Evliya Çelebi'nin gözünden Kayseri'nin unutulmaz hikayesi!
1649 yılında Kayseri'yi ziyaret eden ünlü seyyah Evliya Çelebi, Seyahatname adlı eserinde bu şehre dair dikkat çekici bilgilere yer vermiş. Ayrıntılar Kayseri Anadolu Haber'de...
1649 yılında Kayseri'yi ziyaret eden ünlü seyyah Evliya Çelebi, Seyahatname adlı eserinde bu şehre dair dikkat çekici bilgilere yer vermiş. O dönemin Kayseri'si, günümüzde pek çok kişinin bilmediği ilginç yönleriyle öne çıkıyor. İşte Evliya Çelebi’nin Seyahatname ‘sinden Kayseri hakkında öne çıkan noktalar…
Kayseri’nin Kurucusu: Erciş
Evliya Çelebi’ye göre Kayseri'nin kurucusu, adı Erciş olarak bilinen bir kraldır. İlginç bir şekilde, şehrin kurucusunun adının Erciyes Dağı ile de bağlantılı olduğunu belirten Çelebi, ‘‘Erciş’‘ kelimesinin anlamının ise ‘‘bilinmeyen âlemin askerleri’‘ olduğunu ifade eder.
Kayseri Kalesi ve Şehir Mimarisi
Seyahatname'deKayseri Kalesi ile ilgili de bilgilere yer verilmiş. Çelebi, kalenin aslen Rum hükümdarlarından kaldığını, ancak Danişmentliler döneminde güzelleştirildiğini söyler. O dönemde kalenin içinde altı yüz ev bulunduğunu, dışında ise bin kadar iki katlı ahşap ev olduğunu kaydeder. Ayrıca, kalenin beş ana kapısı olduğunu ve bu kapıların isimlerini Boyacı Kapısı, Kiçikapı, Asarönü Kapısı, Pazar Kapısı ve Sivas Kapısı olarak sıralar.
Ahilik ve Pazarlık Kültürü
Günümüzde ‘‘pazarlıkta usta’‘ olarak bilinen Kayserililer, Evliya Çelebi’nin döneminde esnaf ile pazarlık yapmaktan kaçınırlardı. Özellikle Müslüman esnaflar, ahilik sistemine bağlı oldukları için malın gerçek değerini verdiklerinden pazarlığı kabul etmezlerdi. Buna karşın Ermeni, Rum ve Yahudi esnaflarla pazarlık yapmak mümkünmüş.

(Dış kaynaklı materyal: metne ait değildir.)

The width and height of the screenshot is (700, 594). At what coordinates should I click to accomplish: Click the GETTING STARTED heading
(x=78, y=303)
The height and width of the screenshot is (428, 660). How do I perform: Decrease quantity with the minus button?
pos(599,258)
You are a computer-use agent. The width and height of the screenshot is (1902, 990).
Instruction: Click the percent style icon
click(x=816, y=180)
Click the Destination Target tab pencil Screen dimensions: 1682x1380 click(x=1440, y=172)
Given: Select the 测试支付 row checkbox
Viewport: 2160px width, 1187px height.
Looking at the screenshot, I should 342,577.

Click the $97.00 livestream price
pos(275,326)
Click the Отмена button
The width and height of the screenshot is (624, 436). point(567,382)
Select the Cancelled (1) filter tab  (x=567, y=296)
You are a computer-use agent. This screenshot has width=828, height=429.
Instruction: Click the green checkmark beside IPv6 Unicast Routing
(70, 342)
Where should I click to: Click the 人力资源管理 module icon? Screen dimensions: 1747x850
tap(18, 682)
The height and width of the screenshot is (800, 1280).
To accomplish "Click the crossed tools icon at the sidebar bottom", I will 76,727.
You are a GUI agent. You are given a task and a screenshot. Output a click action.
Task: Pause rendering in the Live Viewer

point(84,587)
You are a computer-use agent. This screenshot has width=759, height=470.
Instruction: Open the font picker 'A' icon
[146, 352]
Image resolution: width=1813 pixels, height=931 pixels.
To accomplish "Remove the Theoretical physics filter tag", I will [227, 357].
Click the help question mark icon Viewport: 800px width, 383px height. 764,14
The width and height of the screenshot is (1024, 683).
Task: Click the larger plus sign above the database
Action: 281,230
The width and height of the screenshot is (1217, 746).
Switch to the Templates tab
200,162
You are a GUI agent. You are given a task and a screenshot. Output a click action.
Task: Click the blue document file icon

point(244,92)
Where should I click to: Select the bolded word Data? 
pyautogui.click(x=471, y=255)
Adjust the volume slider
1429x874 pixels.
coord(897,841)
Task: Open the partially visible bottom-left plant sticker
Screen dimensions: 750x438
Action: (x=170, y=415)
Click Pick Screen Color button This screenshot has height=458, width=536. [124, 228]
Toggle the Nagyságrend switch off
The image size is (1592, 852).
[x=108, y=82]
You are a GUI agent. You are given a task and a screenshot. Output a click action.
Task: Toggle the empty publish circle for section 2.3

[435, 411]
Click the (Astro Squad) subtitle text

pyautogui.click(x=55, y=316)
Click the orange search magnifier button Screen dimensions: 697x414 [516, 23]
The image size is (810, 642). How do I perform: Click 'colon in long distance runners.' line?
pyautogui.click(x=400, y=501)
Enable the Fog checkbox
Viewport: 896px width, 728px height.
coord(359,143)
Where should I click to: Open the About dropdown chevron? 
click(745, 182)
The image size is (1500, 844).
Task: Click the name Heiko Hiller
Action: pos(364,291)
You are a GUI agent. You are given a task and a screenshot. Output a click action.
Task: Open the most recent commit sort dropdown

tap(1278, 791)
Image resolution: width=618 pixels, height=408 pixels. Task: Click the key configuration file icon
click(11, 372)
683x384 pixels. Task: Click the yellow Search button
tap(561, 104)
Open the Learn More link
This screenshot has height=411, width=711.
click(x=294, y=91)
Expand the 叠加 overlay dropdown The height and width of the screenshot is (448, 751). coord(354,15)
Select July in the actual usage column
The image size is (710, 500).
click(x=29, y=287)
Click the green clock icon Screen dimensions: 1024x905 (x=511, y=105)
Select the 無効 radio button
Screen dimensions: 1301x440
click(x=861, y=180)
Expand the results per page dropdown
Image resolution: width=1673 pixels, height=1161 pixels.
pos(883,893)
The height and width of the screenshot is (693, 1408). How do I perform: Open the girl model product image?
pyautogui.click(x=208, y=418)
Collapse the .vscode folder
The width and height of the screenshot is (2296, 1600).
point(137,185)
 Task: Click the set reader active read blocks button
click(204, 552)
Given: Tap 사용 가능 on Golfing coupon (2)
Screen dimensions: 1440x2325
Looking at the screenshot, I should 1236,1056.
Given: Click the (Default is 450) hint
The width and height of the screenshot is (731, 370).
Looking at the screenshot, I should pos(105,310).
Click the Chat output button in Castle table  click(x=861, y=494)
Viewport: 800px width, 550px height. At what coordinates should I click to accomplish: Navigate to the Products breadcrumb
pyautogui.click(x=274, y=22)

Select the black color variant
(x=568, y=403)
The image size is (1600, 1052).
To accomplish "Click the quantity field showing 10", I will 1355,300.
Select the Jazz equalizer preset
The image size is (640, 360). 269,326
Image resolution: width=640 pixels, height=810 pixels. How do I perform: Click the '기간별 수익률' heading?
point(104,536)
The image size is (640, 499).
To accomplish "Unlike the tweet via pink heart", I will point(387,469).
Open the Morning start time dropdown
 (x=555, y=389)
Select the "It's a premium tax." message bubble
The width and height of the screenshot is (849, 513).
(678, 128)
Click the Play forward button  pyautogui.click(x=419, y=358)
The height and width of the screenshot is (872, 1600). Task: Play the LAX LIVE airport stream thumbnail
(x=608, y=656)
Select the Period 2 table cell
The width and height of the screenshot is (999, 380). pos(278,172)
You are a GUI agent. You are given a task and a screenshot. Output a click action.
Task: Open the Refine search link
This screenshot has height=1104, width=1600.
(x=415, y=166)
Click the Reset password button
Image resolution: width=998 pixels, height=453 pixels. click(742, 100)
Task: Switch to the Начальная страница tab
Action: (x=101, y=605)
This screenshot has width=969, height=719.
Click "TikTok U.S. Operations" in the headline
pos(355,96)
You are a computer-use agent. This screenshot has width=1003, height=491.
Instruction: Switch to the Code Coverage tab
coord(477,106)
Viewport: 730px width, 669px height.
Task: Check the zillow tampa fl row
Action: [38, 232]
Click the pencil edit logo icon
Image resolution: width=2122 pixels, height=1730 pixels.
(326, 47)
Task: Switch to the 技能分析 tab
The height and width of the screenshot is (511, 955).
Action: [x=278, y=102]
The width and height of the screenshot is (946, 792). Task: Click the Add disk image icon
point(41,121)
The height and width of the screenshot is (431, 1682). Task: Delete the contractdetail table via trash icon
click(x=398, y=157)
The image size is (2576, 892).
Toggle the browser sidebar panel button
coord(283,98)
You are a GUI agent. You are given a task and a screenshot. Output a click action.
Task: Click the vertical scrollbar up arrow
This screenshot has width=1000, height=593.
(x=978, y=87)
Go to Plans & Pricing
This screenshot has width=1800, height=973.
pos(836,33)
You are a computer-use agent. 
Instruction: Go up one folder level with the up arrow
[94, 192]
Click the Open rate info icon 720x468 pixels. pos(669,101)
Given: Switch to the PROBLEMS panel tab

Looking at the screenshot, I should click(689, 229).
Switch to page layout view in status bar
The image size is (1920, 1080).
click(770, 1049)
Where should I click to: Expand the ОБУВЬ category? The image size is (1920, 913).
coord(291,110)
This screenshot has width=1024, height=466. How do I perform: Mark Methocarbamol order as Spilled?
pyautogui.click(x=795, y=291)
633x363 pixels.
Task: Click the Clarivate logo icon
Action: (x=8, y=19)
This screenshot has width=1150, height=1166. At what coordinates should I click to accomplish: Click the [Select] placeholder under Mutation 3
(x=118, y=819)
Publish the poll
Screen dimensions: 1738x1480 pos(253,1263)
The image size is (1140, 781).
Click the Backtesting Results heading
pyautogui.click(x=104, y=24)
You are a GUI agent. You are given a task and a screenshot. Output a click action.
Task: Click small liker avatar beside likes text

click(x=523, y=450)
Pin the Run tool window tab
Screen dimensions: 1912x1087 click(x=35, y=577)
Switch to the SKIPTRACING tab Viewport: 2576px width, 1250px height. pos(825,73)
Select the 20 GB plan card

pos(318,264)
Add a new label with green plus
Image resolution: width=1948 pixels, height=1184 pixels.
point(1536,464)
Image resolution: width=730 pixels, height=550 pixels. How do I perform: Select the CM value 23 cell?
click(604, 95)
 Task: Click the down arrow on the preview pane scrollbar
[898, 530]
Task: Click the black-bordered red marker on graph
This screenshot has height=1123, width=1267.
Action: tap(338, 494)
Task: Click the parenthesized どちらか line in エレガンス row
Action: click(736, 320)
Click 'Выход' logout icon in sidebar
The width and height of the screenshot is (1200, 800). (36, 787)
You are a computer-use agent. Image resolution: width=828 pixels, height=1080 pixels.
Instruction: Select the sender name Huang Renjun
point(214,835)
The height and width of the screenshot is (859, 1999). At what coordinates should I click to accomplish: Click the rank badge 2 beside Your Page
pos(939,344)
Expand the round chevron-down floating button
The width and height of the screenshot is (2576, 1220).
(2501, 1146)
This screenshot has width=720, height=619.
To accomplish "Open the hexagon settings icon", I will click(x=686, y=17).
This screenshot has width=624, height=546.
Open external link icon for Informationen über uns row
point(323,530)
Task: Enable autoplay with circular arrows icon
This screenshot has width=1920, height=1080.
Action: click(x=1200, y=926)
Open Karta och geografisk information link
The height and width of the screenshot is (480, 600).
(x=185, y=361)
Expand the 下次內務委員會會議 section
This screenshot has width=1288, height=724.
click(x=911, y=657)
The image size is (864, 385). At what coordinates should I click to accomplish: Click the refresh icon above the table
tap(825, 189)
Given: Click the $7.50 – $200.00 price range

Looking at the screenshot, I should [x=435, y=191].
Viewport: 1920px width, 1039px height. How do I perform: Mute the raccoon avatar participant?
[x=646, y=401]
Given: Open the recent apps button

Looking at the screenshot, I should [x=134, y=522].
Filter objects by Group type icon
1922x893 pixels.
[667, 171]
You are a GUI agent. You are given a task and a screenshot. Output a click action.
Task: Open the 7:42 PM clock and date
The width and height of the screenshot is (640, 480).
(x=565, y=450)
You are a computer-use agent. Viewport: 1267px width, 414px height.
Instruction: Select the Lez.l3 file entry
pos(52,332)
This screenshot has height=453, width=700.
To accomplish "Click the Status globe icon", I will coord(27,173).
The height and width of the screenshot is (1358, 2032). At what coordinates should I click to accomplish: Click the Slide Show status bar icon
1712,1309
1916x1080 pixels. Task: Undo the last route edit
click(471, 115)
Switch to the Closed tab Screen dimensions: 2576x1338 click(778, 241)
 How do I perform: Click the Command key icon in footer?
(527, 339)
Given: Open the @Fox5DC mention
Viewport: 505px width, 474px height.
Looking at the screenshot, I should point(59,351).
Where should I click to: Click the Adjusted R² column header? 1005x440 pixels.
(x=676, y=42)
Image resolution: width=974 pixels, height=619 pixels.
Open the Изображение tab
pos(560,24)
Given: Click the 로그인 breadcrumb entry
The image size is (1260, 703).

Kayseri’nin Meşhur Lezzetleri: Beyaz Un, Sucuk ve Pastırma
Evliya Çelebi’nin Kayseri mutfağına dair notları, şehrin bugünkü gastronomik ününü çok önceden kazandığını gösteriyor. O dönem Kayseri’de beyaz undan yapılan ekmeklerin ve çeşitli böreklerin revaçta olduğunu yazan Çelebi, şehrin sucuğu ve pastırmasının da eşsiz olduğunu vurguluyor. Özellikle kimyonlu ve baharatlı sucuk ile sığır pastırmasının Osmanlı sarayına bile gönderildiğini belirtmesi, bu lezzetlerin ne kadar değerli olduğunu ortaya koyuyor.
Uzun Yaşamın Sırrı: Erciyes’in Eteğinde Yaşamak
Evliya Çelebi’ye göre, Kayserililer uzun ömürlü bir halktır. Çelebi, şehrin soğuk havasının ve Erciyes Dağı’nın eteğinde yaşamanın insan ömrünü uzattığını ifade eder. Hatta Kayseri’de insanların 100 ile 160 yaşlarına kadar yaşayabildiğini belirtir.
Kayserililerin Zekâsı ve Eğitim Tutkusu
Çelebi’nin dikkat çeken bir diğer yorumu ise Kayserililerin zekâsı ve eğitimle olan ilgisi üzerine. Kış mevsiminin şiddetli geçtiği Kayseri’de halkın kış aylarını öğrenimle geçirdiğini ve çok sayıda şair ve yazar yetiştirdiğini anlatan Çelebi, Kayserililerin zeki insanlar olduklarını, eğitim ve kültüre önem verdiklerini vurgular.